GOAL OF THE EXERCISE:
Retype each of the following entries word for word, with no changes.

-------- RECORD EXCERPTS

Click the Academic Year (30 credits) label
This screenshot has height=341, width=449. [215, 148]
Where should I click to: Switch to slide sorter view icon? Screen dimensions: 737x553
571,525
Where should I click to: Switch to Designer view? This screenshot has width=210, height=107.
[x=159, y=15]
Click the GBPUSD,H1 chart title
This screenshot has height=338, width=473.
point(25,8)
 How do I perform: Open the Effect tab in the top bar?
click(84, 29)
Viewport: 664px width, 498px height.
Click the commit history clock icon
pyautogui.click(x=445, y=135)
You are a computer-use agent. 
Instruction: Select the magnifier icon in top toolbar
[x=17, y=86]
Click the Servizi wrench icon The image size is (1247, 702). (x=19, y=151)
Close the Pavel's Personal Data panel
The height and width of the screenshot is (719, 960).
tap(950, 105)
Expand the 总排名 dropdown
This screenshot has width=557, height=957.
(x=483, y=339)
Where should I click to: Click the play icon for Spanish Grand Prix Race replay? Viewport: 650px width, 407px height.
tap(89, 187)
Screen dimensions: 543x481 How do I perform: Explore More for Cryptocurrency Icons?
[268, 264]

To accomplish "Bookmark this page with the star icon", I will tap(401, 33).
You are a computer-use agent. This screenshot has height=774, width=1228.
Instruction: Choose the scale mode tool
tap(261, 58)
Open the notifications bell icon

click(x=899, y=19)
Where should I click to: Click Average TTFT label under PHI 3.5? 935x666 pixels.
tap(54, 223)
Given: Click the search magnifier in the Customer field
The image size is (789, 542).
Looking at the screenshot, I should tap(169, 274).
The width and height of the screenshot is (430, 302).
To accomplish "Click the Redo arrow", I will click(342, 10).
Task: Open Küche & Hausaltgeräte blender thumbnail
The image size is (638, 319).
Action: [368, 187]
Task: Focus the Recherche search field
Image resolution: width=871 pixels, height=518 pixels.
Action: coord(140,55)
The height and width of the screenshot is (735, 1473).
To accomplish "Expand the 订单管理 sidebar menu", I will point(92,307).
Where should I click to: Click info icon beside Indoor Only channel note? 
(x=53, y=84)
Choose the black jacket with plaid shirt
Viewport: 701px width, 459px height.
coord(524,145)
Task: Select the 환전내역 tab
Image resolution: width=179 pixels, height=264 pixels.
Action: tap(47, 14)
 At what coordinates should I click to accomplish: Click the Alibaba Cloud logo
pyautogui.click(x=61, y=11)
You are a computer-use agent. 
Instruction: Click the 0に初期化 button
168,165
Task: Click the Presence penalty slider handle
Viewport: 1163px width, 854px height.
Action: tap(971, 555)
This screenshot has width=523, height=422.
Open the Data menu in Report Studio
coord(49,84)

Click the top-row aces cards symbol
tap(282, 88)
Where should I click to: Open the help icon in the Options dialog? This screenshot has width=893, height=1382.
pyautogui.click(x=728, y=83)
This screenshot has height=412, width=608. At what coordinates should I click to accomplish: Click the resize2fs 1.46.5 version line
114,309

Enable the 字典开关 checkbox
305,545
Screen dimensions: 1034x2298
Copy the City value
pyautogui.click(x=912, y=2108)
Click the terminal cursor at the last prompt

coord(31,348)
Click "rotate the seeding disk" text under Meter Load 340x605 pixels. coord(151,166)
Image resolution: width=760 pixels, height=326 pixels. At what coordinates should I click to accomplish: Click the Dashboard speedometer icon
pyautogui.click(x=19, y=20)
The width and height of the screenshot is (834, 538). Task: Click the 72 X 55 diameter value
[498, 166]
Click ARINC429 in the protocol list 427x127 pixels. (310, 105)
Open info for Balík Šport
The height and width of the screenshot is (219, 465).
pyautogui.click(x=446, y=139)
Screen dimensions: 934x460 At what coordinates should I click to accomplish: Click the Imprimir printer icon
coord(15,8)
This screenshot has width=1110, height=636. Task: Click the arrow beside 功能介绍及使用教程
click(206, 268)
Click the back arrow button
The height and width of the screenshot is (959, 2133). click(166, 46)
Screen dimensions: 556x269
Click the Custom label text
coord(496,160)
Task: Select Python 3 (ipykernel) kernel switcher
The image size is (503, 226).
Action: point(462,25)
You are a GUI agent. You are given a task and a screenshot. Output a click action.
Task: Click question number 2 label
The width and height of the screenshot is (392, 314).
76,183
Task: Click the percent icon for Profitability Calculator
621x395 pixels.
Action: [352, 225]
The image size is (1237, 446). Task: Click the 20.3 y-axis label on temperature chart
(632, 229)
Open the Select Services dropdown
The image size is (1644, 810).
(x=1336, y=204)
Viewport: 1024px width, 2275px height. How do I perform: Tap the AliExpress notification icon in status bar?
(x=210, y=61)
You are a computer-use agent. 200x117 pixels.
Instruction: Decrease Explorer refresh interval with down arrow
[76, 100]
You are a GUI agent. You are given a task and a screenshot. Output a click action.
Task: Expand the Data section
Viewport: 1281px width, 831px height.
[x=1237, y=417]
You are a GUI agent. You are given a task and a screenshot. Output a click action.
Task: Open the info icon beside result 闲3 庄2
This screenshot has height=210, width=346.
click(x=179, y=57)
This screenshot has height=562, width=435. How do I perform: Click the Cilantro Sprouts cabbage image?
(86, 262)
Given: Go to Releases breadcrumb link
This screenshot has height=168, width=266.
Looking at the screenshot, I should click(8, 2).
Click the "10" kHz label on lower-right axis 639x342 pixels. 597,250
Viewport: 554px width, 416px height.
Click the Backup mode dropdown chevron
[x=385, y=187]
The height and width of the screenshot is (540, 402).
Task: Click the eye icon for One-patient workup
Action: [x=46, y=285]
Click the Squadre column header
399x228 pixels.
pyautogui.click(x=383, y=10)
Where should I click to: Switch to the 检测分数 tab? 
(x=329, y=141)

----------------

RESPONSE FOR THIS EXERCISE:
Click the Academic Year (30 credits) label
This screenshot has height=341, width=449. [215, 148]
Where should I click to: Switch to slide sorter view icon? Screen dimensions: 737x553
571,525
Where should I click to: Switch to Designer view? This screenshot has width=210, height=107.
[x=159, y=15]
Click the GBPUSD,H1 chart title
This screenshot has height=338, width=473.
point(25,8)
 How do I perform: Open the Effect tab in the top bar?
click(84, 29)
Viewport: 664px width, 498px height.
Click the commit history clock icon
pyautogui.click(x=445, y=135)
You are a computer-use agent. 
Instruction: Select the magnifier icon in top toolbar
[x=17, y=86]
Click the Servizi wrench icon The image size is (1247, 702). (x=19, y=151)
Close the Pavel's Personal Data panel
The height and width of the screenshot is (719, 960).
tap(950, 105)
Expand the 总排名 dropdown
This screenshot has width=557, height=957.
(x=483, y=339)
Where should I click to: Click the play icon for Spanish Grand Prix Race replay? Viewport: 650px width, 407px height.
tap(89, 187)
Screen dimensions: 543x481 How do I perform: Explore More for Cryptocurrency Icons?
[268, 264]

To accomplish "Bookmark this page with the star icon", I will tap(401, 33).
You are a computer-use agent. This screenshot has height=774, width=1228.
Instruction: Choose the scale mode tool
tap(261, 58)
Open the notifications bell icon

click(x=899, y=19)
Where should I click to: Click Average TTFT label under PHI 3.5? 935x666 pixels.
tap(54, 223)
Given: Click the search magnifier in the Customer field
The image size is (789, 542).
Looking at the screenshot, I should tap(169, 274).
The width and height of the screenshot is (430, 302).
To accomplish "Click the Redo arrow", I will click(342, 10).
Task: Open Küche & Hausaltgeräte blender thumbnail
The image size is (638, 319).
Action: [368, 187]
Task: Focus the Recherche search field
Image resolution: width=871 pixels, height=518 pixels.
Action: coord(140,55)
The height and width of the screenshot is (735, 1473).
To accomplish "Expand the 订单管理 sidebar menu", I will point(92,307).
Where should I click to: Click info icon beside Indoor Only channel note? 
(x=53, y=84)
Choose the black jacket with plaid shirt
Viewport: 701px width, 459px height.
coord(524,145)
Task: Select the 환전내역 tab
Image resolution: width=179 pixels, height=264 pixels.
Action: tap(47, 14)
 At what coordinates should I click to accomplish: Click the Alibaba Cloud logo
pyautogui.click(x=61, y=11)
You are a computer-use agent. 
Instruction: Click the 0に初期化 button
168,165
Task: Click the Presence penalty slider handle
Viewport: 1163px width, 854px height.
Action: tap(971, 555)
This screenshot has width=523, height=422.
Open the Data menu in Report Studio
coord(49,84)

Click the top-row aces cards symbol
tap(282, 88)
Where should I click to: Open the help icon in the Options dialog? This screenshot has width=893, height=1382.
pyautogui.click(x=728, y=83)
This screenshot has height=412, width=608. At what coordinates should I click to accomplish: Click the resize2fs 1.46.5 version line
114,309

Enable the 字典开关 checkbox
305,545
Screen dimensions: 1034x2298
Copy the City value
pyautogui.click(x=912, y=2108)
Click the terminal cursor at the last prompt

coord(31,348)
Click "rotate the seeding disk" text under Meter Load 340x605 pixels. coord(151,166)
Image resolution: width=760 pixels, height=326 pixels. At what coordinates should I click to accomplish: Click the Dashboard speedometer icon
pyautogui.click(x=19, y=20)
The width and height of the screenshot is (834, 538). Task: Click the 72 X 55 diameter value
[498, 166]
Click ARINC429 in the protocol list 427x127 pixels. (310, 105)
Open info for Balík Šport
The height and width of the screenshot is (219, 465).
pyautogui.click(x=446, y=139)
Screen dimensions: 934x460 At what coordinates should I click to accomplish: Click the Imprimir printer icon
coord(15,8)
This screenshot has width=1110, height=636. Task: Click the arrow beside 功能介绍及使用教程
click(206, 268)
Click the back arrow button
The height and width of the screenshot is (959, 2133). click(166, 46)
Screen dimensions: 556x269
Click the Custom label text
coord(496,160)
Task: Select Python 3 (ipykernel) kernel switcher
The image size is (503, 226).
Action: point(462,25)
You are a GUI agent. You are given a task and a screenshot. Output a click action.
Task: Click question number 2 label
The width and height of the screenshot is (392, 314).
76,183
Task: Click the percent icon for Profitability Calculator
621x395 pixels.
Action: [352, 225]
The image size is (1237, 446). Task: Click the 20.3 y-axis label on temperature chart
(632, 229)
Open the Select Services dropdown
The image size is (1644, 810).
(x=1336, y=204)
Viewport: 1024px width, 2275px height. How do I perform: Tap the AliExpress notification icon in status bar?
(x=210, y=61)
You are a computer-use agent. 200x117 pixels.
Instruction: Decrease Explorer refresh interval with down arrow
[76, 100]
You are a GUI agent. You are given a task and a screenshot. Output a click action.
Task: Expand the Data section
Viewport: 1281px width, 831px height.
[x=1237, y=417]
You are a GUI agent. You are given a task and a screenshot. Output a click action.
Task: Open the info icon beside result 闲3 庄2
This screenshot has height=210, width=346.
click(x=179, y=57)
This screenshot has height=562, width=435. How do I perform: Click the Cilantro Sprouts cabbage image?
(86, 262)
Given: Go to Releases breadcrumb link
This screenshot has height=168, width=266.
Looking at the screenshot, I should click(8, 2).
Click the "10" kHz label on lower-right axis 639x342 pixels. 597,250
Viewport: 554px width, 416px height.
Click the Backup mode dropdown chevron
[x=385, y=187]
The height and width of the screenshot is (540, 402).
Task: Click the eye icon for One-patient workup
Action: [x=46, y=285]
Click the Squadre column header
399x228 pixels.
pyautogui.click(x=383, y=10)
Where should I click to: Switch to the 检测分数 tab? 
(x=329, y=141)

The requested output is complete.